Uitspraak
1.Procesverloop
2.Uitgangspunten en feiten
3.Beoordeling van het middel
4.Beslissing
19 september 2025.
Hoge Raad
In deze zaak heeft de Hoge Raad op 19 september 2025 uitspraak gedaan in een cassatieprocedure betreffende een zorgmachtiging onder de Wet verplichte geestelijke gezondheidszorg (Wvggz). Betrokkene, vertegenwoordigd door advocaat M.E. Bruning, had beroep in cassatie ingesteld tegen de beschikking van de rechtbank Amsterdam van 25 maart 2025, waarin een zorgmachtiging voor de duur van maximaal twaalf maanden was verleend. De officier van justitie had geen verweerschrift ingediend en was niet verschenen in de procedure.
De Hoge Raad oordeelde dat de rechtbank ten onrechte had geoordeeld dat de zorgmachtiging voor maximaal twaalf maanden kon worden verleend. De rechtbank had de beslistermijn van artikel 6:2 lid 1, aanhef en onder e, Wvggz overschreden, waardoor de eerdere zorgmachtiging op 20 februari 2025 van rechtswege was vervallen. De Hoge Raad stelde vast dat de verleende zorgmachtiging niet aansluit op een eerdere zorgmachtiging, en dat de rechtbank daarom niet bevoegd was om de zorgmachtiging voor de duur van maximaal twaalf maanden te verlenen.

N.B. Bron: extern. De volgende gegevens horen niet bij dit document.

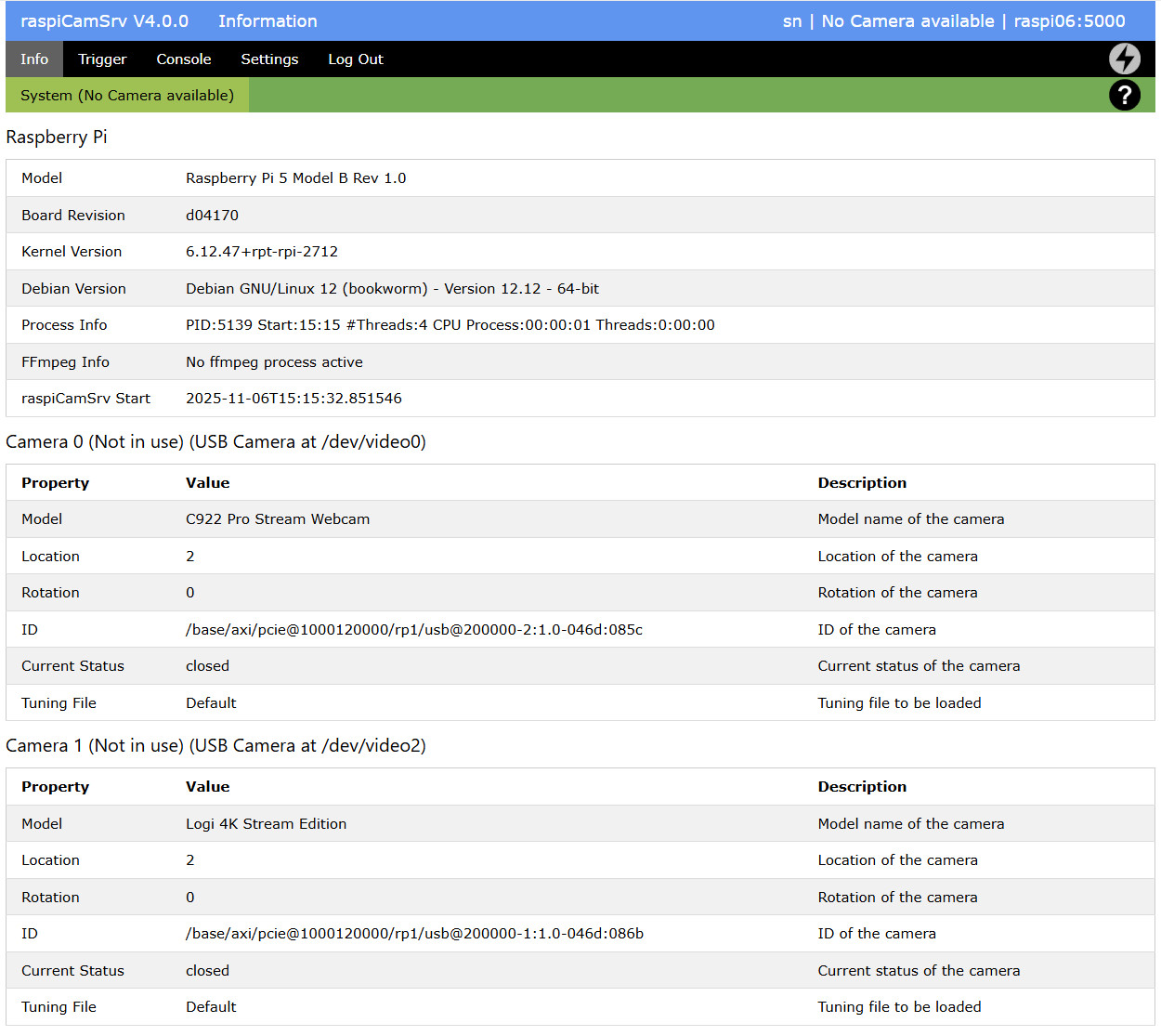Select the Logi 4K Stream Edition model value
The image size is (1161, 1036).
(x=266, y=823)
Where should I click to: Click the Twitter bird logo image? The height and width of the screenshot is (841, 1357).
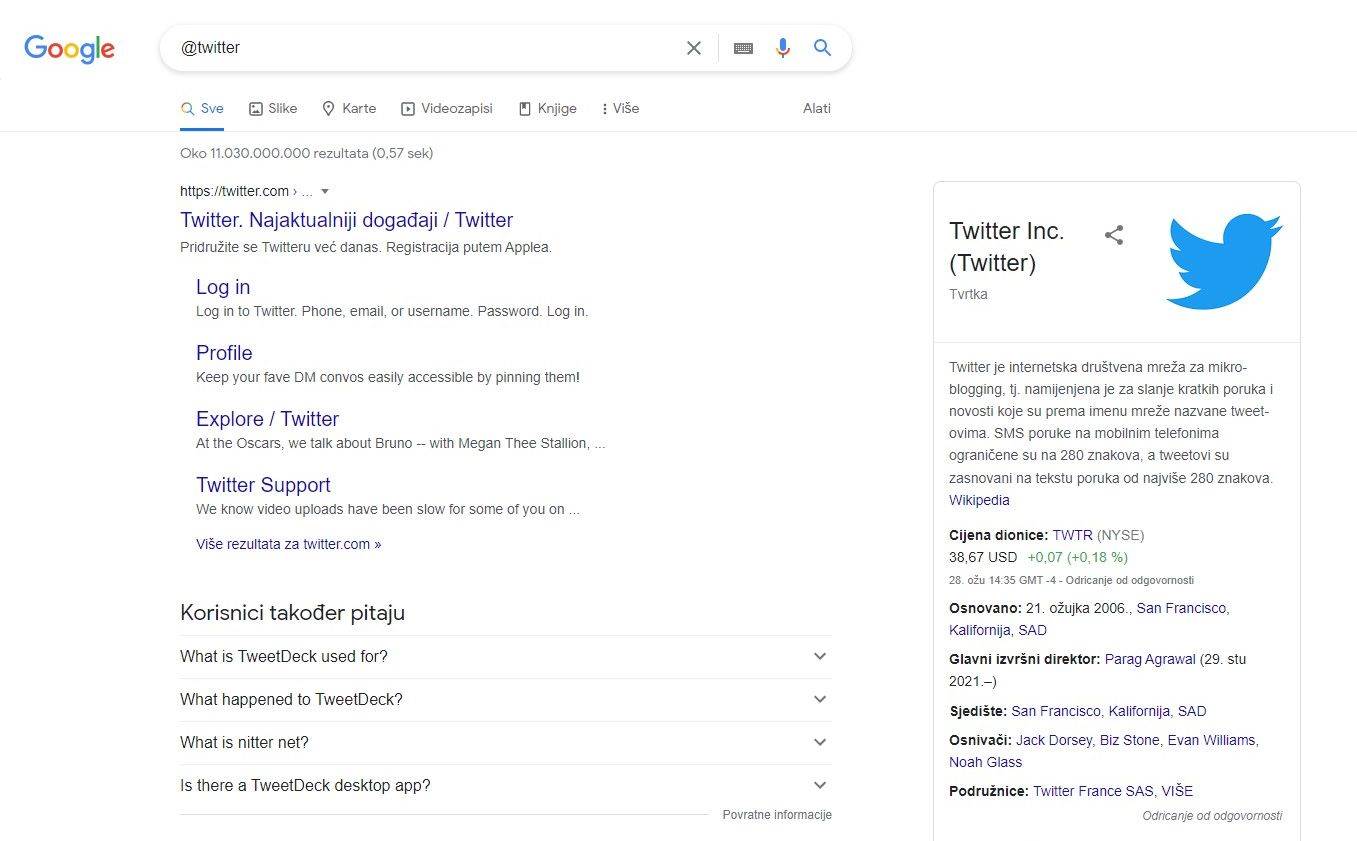click(x=1224, y=261)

De Hoge Raad heeft de beschikking van de rechtbank vernietigd, maar heeft zelf de zaak afgedaan door de zorgmachtiging te beperken tot maximaal zes maanden, tot en met 25 september 2025. Dit besluit is genomen in het belang van de rechtszekerheid en de bescherming van de betrokkene, waarbij de Hoge Raad de relevante bepalingen van de Wvggz in acht heeft genomen.